• _Set problem_: Copy word for word the lines of the records from the one containing "Given: Open the 模型 settings section" through the last line, both included, leaving out the pictures.

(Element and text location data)
────────

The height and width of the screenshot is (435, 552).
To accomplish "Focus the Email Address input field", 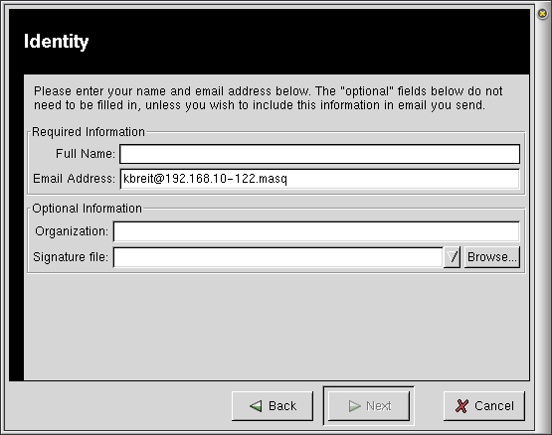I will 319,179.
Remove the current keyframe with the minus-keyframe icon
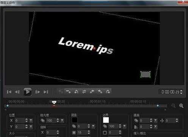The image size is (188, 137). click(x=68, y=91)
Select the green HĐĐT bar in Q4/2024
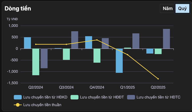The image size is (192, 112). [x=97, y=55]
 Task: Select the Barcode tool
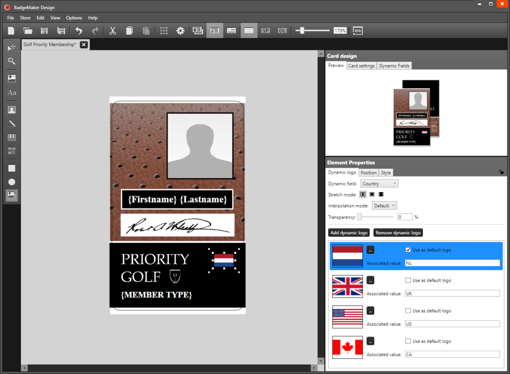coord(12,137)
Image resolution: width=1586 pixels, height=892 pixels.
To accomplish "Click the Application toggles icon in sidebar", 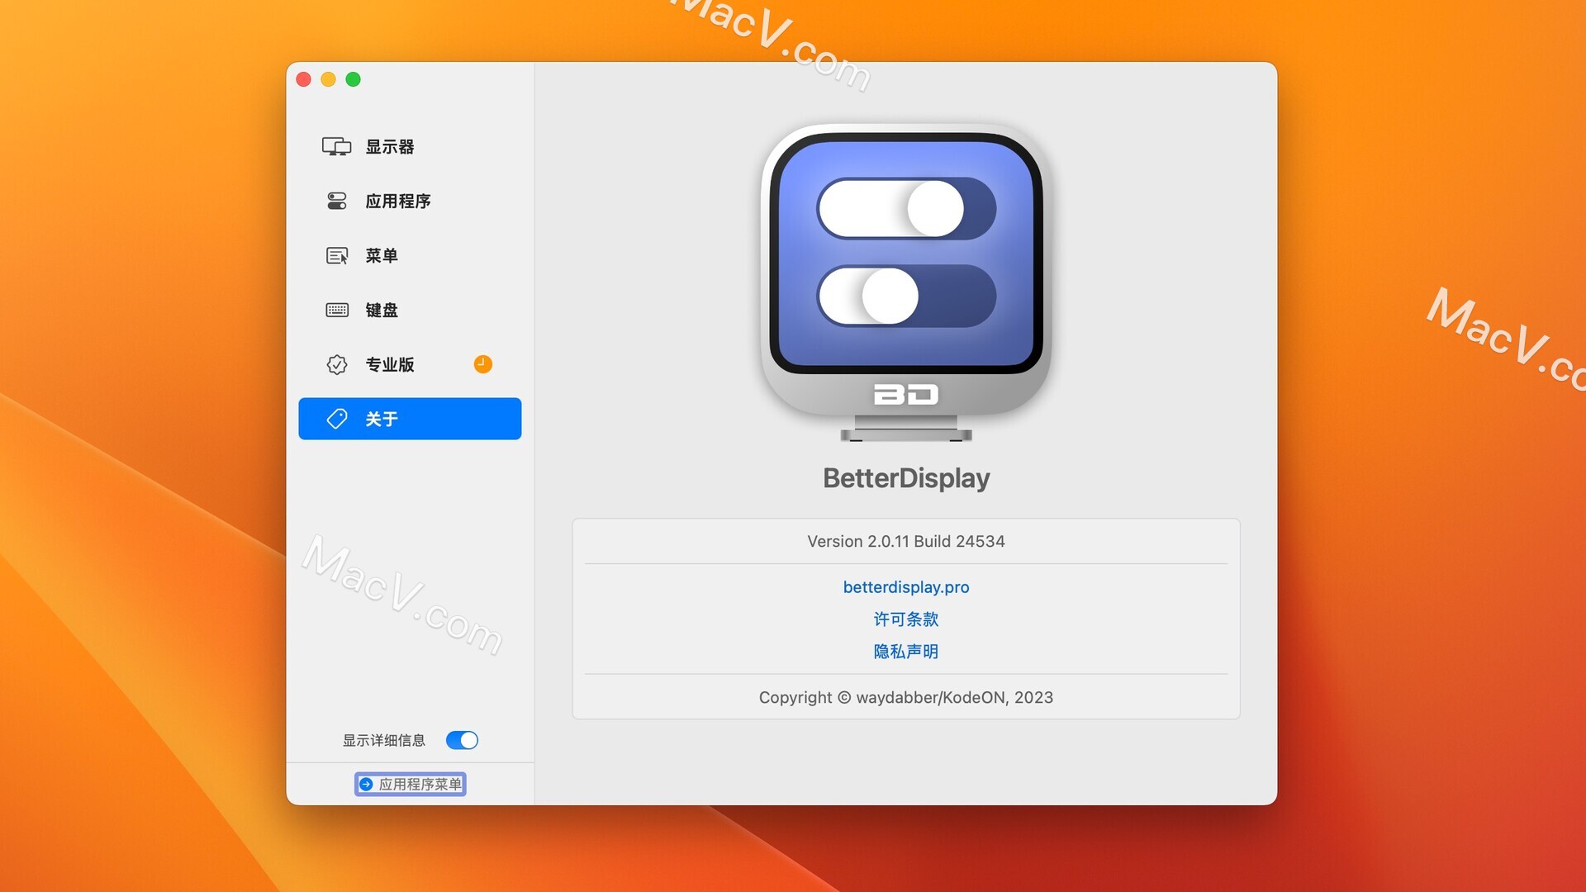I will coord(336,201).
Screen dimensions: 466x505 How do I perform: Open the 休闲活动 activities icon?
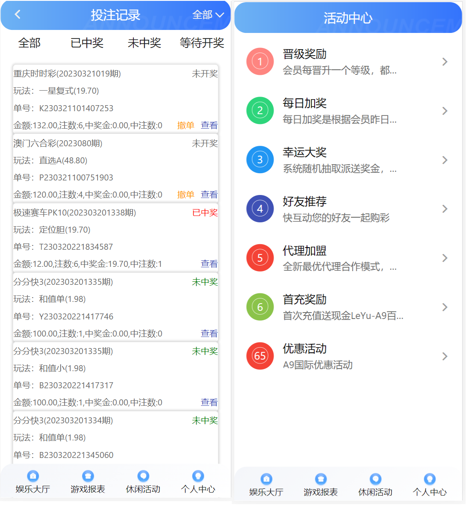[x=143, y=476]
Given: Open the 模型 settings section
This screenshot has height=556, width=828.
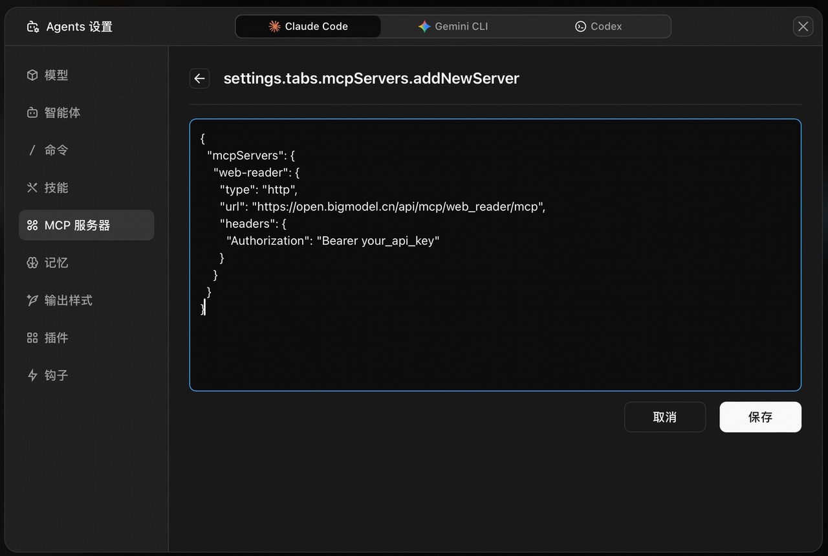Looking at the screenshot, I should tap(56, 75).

────────

• _Task output_:
Given: Open the 模型 settings section
This screenshot has height=556, width=828.
Looking at the screenshot, I should tap(56, 75).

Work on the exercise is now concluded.